Jakub Zaverka Jakub Zaverka - 3 months ago 8
C++ Question

Why cannot floating-point promotion work for arithmetics as well?

I have read a bit about floating-point promotion. I know that it doesn't apply on binary arithmetic operations, only on e.g. overload resolution. But why?

The C++ standard guarantees that double must be at least as precise as float [basic.fundamental.8] and the floating point promotion is required to keep the value unchanged [conv.fpprom]. Yet this question makes it very clear that it does not happen. Stroustrup, 4th edition has the subject even errata-ed (here, Chapter 10, p. 267).
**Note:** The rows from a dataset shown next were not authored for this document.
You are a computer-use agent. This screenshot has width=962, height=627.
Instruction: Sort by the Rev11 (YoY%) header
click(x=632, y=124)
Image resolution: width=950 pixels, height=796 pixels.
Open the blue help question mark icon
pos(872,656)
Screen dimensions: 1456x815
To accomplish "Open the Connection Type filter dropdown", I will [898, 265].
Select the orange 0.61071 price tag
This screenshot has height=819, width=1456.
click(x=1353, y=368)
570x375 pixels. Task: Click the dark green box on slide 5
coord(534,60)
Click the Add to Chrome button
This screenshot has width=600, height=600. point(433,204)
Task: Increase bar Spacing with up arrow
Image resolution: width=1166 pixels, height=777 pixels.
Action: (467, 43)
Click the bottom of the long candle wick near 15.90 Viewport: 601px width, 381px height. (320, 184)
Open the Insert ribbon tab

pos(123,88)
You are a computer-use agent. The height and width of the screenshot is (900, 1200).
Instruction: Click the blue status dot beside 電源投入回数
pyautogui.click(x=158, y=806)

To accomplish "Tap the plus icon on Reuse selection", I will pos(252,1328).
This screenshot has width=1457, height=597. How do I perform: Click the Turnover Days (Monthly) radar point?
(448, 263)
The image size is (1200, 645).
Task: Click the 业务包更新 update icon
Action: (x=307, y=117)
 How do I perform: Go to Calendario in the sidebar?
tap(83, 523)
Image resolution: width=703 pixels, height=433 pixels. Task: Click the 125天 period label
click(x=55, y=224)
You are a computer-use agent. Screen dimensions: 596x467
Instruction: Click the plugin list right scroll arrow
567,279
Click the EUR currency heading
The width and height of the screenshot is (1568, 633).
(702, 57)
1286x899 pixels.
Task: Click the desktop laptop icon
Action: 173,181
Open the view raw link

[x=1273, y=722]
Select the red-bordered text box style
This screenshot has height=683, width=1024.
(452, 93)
However, I cannot see any reason why the promotion cannot be done in usual arithmetic conversions [expr.10], even if all prerequisites are met. Is there any?

The latest C++14 working draft can be found here, the final version is purchase-only.

Answer

Converting a float to a double costs something, and it's likely more expensive than a short to int conversion (it needs several shifts and bit combining operations). And unlike e.g. short, the float type is considered something on which the processor can operate directly (just like it can on int).

Given the facts obove, why should floating-point promotion happen when it's not necessary? That is, if you're adding two floats, why convert them to double, add them, and then convert them back to float?(1)

Note that a floating-point promotion will indeed happen when you're adding mixed arguments (e.g. a float + double), by the very ruling in C++14 [expr] you're referring to.

  • (10.3) Otherwise, if either operand is double, the other shall be converted to double.

As per [conv.fpprom], this conversion from float to double is carried out by floating point promotion.


(1) Of course, it is perfectly possible this will happen internally if the processor cannot operate on floats directly, and [expr].12 explicitly allows that. But that very paragraph says

the types are not changed thereby.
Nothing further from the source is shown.